** Start Supplied entries **

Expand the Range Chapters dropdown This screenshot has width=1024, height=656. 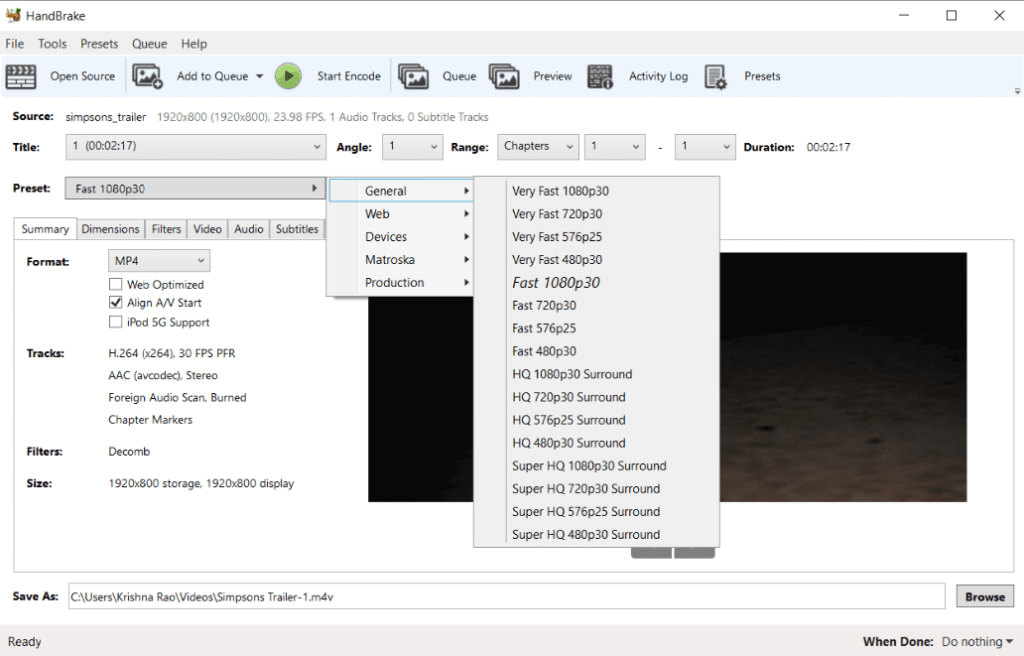[x=538, y=147]
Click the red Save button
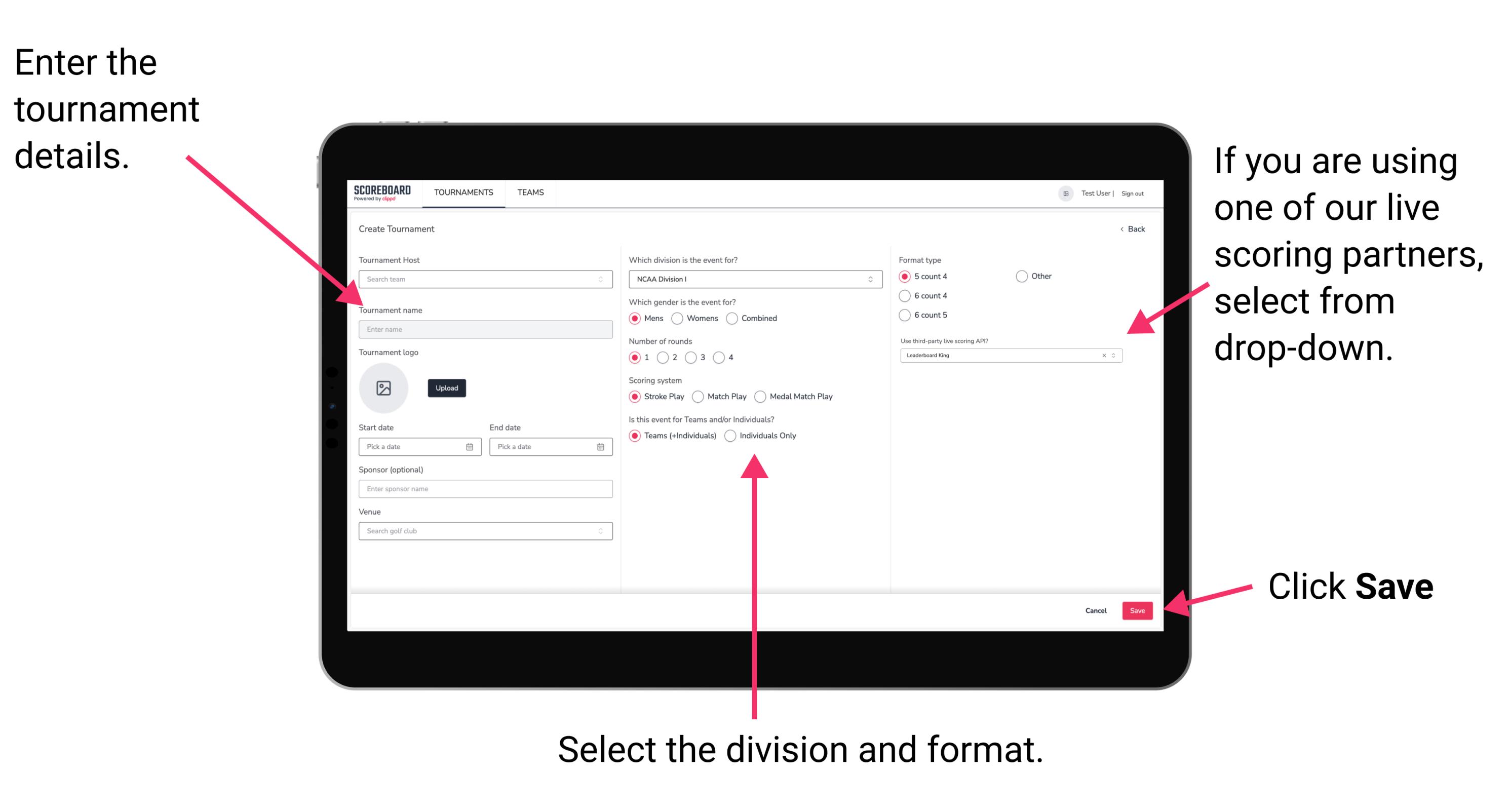 point(1138,610)
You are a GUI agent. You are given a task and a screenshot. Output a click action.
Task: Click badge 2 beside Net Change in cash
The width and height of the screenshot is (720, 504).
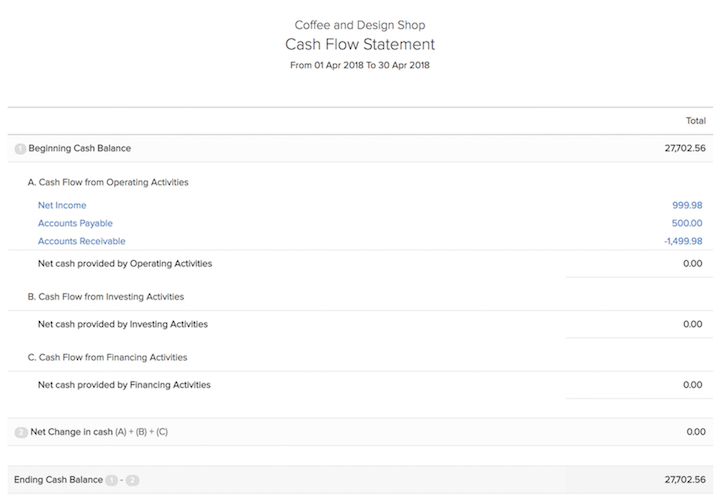click(21, 432)
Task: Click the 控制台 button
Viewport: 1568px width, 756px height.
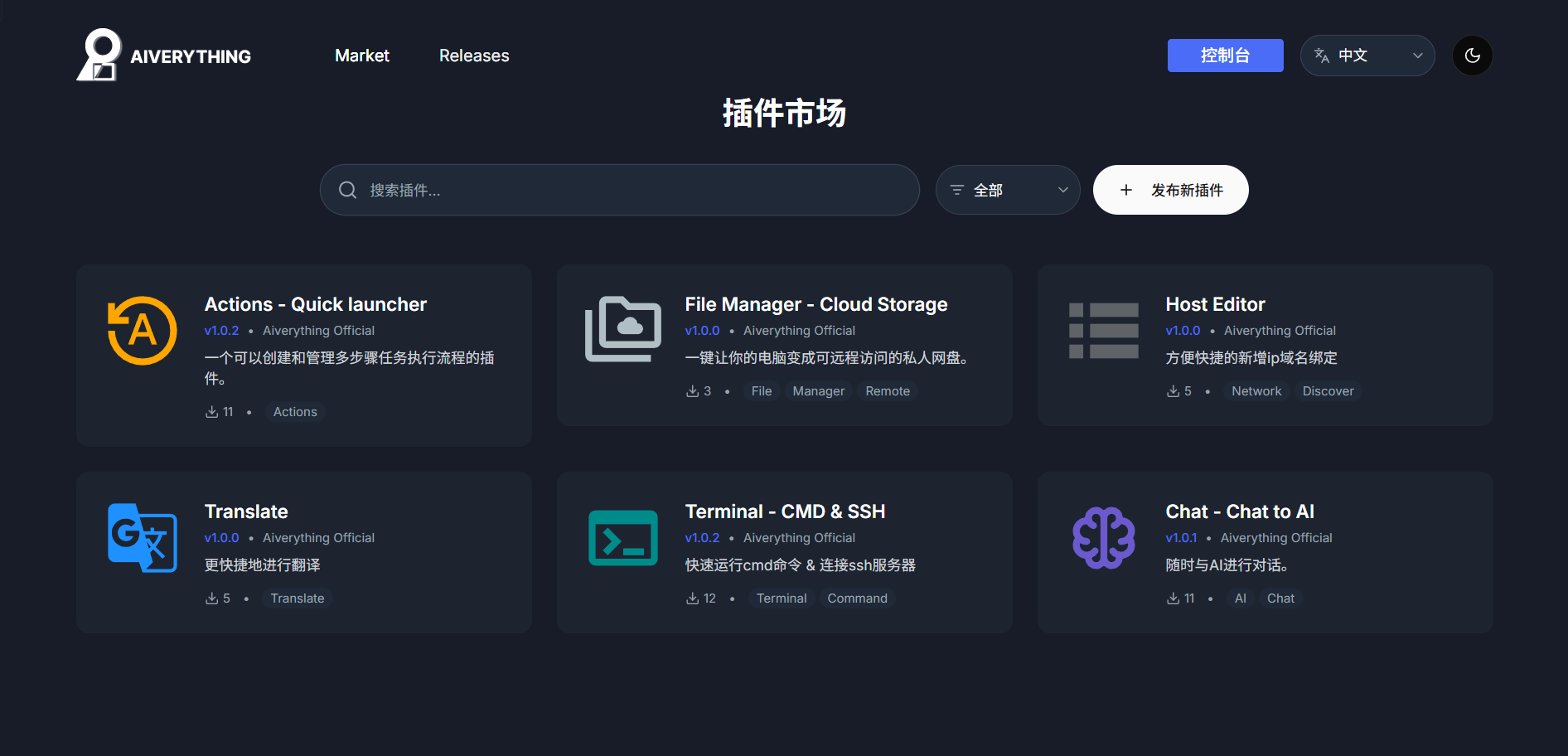Action: tap(1225, 56)
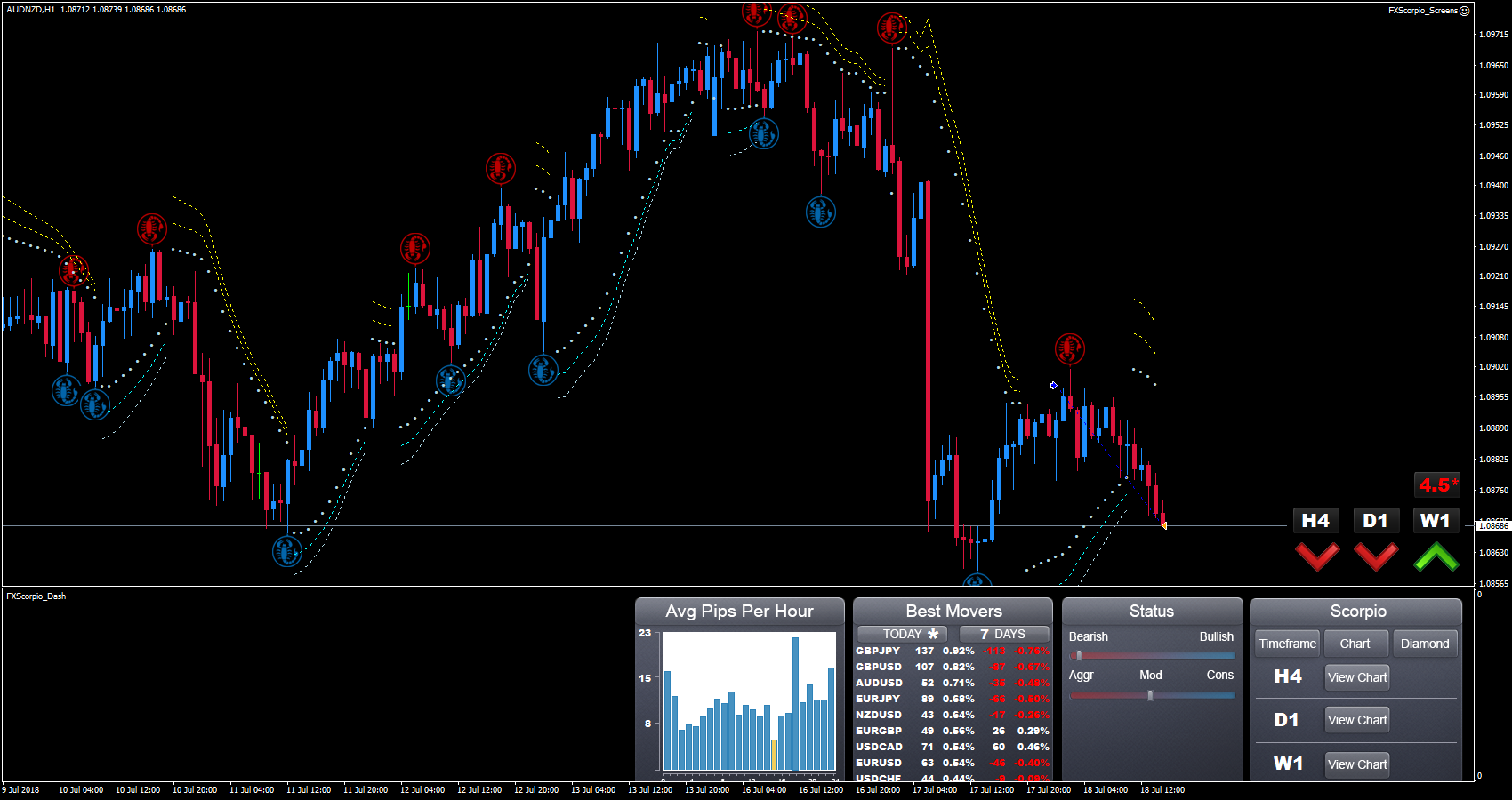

** End Supplied entries **

Rewrite the listing from the line containing "Click the red Save button" through the end, including both of those ends and the requests. Multiply every coordinate in the answers by 2, rounding to whole numbers with halves rounded up, and omit the pictures.

Click the red Save button
 point(2276,1220)
You are a GUI agent. You are given a task and a screenshot. Output a click action.
Task: Click badge 2 beside Net Change in cash
The width and height of the screenshot is (720, 504).
click(42, 864)
Task: Click the 控制台 button
Viewport: 1568px width, 756px height.
Action: tap(2450, 112)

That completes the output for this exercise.